Nous bornerons là nos citations : elles suffisent pour montrer ce qu’il y a de vrai et ce qu’il y a de faux dans la pensée complexe du prince de Bülow. Quand il présente la France comme « irréconciliable, » nous ne saurions dire qu’il se trompe, mais il le fait certainement quand il affirme que la politique française a été constamment inspirée et conditionnée par la seule idée de la revanche. Certes, la France n’a jamais renoncé, mais si l’idée de la revanche avait été constamment et uniquement la sienne, celle de la guerre l’aurait été aussi, et la France a été pendant plus de quarante ans pacifique : elle le serait encore si la guerre ne lui avait pas été déclarée. Quels que fussent ses sentimens secrets et profonds, elle ne s’est pas cru le droit de la déchaîner elle-même pour sa seule cause ; c’est ce qui fera son honneur dans l’histoire et l’y distinguera de l’Allemagne. Il est vrai, et c’est encore son honneur, qu’elle a introduit de l’idéalisme dans la politique. L’Allemagne n’y en introduit-elle pas elle aussi, à sa manière, qui n’est certes pas la nôtre, lorsque M. de Bülow la montre soucieuse de son prestige affaibli au point de mettre tout à feu et à sang pour en réparer les brèches ? Il nous faut des causes plus nobles ; nous ne faisons pas une politique de prestige ; si nous avons un idéal, nous le plaçons plus haut, dans le droit. Nous ne sommes pas non plus une machine, une mécanique de fer et d’acier sans aucun mélange d’élémens plus souples, moins durs, plus doux.

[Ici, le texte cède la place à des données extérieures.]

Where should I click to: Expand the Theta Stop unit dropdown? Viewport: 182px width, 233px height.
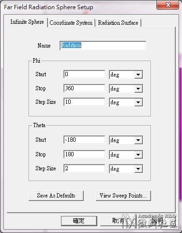[x=126, y=155]
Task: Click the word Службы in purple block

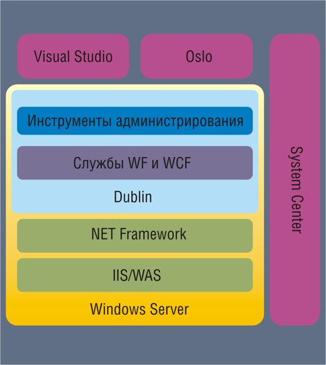Action: click(x=99, y=163)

Au surplus, la question d’Alsace-Lorraine n’est pas seulement pour nous une simple question de sentiment, bien que le sentiment y entre pour beaucoup. Faut-il dire à M. de Bülow que la grandeur matérielle d’un pays n’atteint sa pleine mesure que dans sa grandeur morale ? Il le sait aussi bien que nous. Nous avons été terriblement diminués en perdant l’Alsace-Lorraine et bien plus que ne l’indique la proportion arithmétique du territoire perdu avec celui que nous avons gardé, et nous grandirons de beaucoup plus aussi lorsque nous recouvrerons nos deux provinces. La France a d’ailleurs montré à plus d’une reprise, son histoire en fait foi, qu’elle était capable de sacrifier ses intérêts au service d’une grande idée, et elle n’a pas eu toujours raison de le faire, mais nous ne regrettons pas qu’elle l’ait fait quelquefois, parce qu’une nation s’ennoblit par là, et qu’au lieu de provoquer seulement la crainte, elle s’attire le respect et la sympathie. M. de Bülow nous oppose à l’Angleterre qui, d’après lui, poursuit son intérêt, tandis que nous poursuivons notre idéal. C’est faire injure à l’Angleterre : elle aussi a son idéal, qui est très noble ; elle est une des grandes nations civilisatrices du monde et elle a répandu ses œuvres bienfaisantes sur toute sa surface. En tout cas, c’est un résultat imprévu de la politique allemande, qui se juge utilitaire et réaliste, d’avoir si bien mis l’intérêt de l’Angleterre d’accord avec l’idéalisme de la France. Nous ne nous en plaignons pas.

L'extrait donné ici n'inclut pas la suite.